Ainsi, si alliance il devait y avoir, détaille Mme Rousseau, ce serait aux Insoumis de s’aligner sur les positions d’EELV – historiquement fédéraliste – et non pas l’inverse. En tout état de cause, conclut-elle, « la NUPES a levé un espoir, qui est à entretenir ».
Les socialistes sceptiques
Au Parti socialiste, les voix sont aussi parfois discordantes. Le député Jérôme Guedj ne ferme pas la porte à une éventuelle alliance tout en reconnaissant que « la question européenne n’est pas la plus facile, car c’est là où historiquement la gauche se fracture ».
Mais le député socialiste appelle malgré tout à « essayer [de] parvenir » à une union, « a minima avec un socle commun de propositions NUPES et idéalement une liste commune ».
Au contraire, certains considèrent, comme le sénateur PS Rachid Temal, que « les différences sur la politique européenne et internationale […] conduisent à ne pas faire de liste commune avec LFI »pour le scrutin de 2024.
D’autres élus du Parti socialiste, sollicités par EURACTIV, n’ont pas souhaité nous répondre une fois le sujet évoqué, nous laissant comprendre qu’un certain malaise existe face à ces interrogations.
Les communistes ouverts mais pas enthousiastes
Le Parti communiste français est en réalité celui qui a le plus intérêt à sceller une telle alliance.

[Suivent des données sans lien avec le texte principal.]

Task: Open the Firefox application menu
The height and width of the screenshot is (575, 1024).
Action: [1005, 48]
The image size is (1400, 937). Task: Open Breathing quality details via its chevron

Faute d’un résultat suffisamment élevé (2,5 %), il n’avait fait élire aucun eurodéputé sous son étiquette en 2019.
Mais ils ne se montrent pas pour autant très enthousiastes : pendant l’été, un cadre du parti assurait à EURACTIV que la proposition de LFI était intéressante, mais qu’il était conscient des « différences importantes » qui pouvaient exister notamment avec les Verts et les socialistes.
La porte n’est donc pas fermée par le PCF, surtout à l’égard de LFI, qui serait le mouvement de la NUPES le plus proche sur les questions européennes, mais aussi internationales.
L’union, un casse-tête électoral
Mais l’éventualité d’une union confronte les partis de gauche à des questions et des intérêts contradictoires : d’une part, la maximisation du nombre d’eurodéputés qui seront finalement élus, et d’autre part la survie de l’alliance dans le temps, pour les échéances électorales suivantes.
D’un point de vue strictement arithmétique et électoral, « dans un scrutin proportionnel, les coalitions de partis ont intérêt à partir séparées », explique Mathieu Gallard, directeur de recherche à Ipsos France, contacté par EURACTIV. Une liste commune « pourrait faire fuir des électeurs radicaux qui refusent de voter pour des modérés et inversement ».
Mais se présenter avec des listes distinctes en 2024 risque d’engendrer un effet « contreproductif » pour la coalition, selon M. Gallard : les débats et les programmes pourraient mettre en exergue des différences entre les partis, après s’être unis lors des élections législatives. Cela « peut avoir des conséquences négatives sur la NUPES à l’Assemblée nationale » – et sur les échéances électorales suivantes.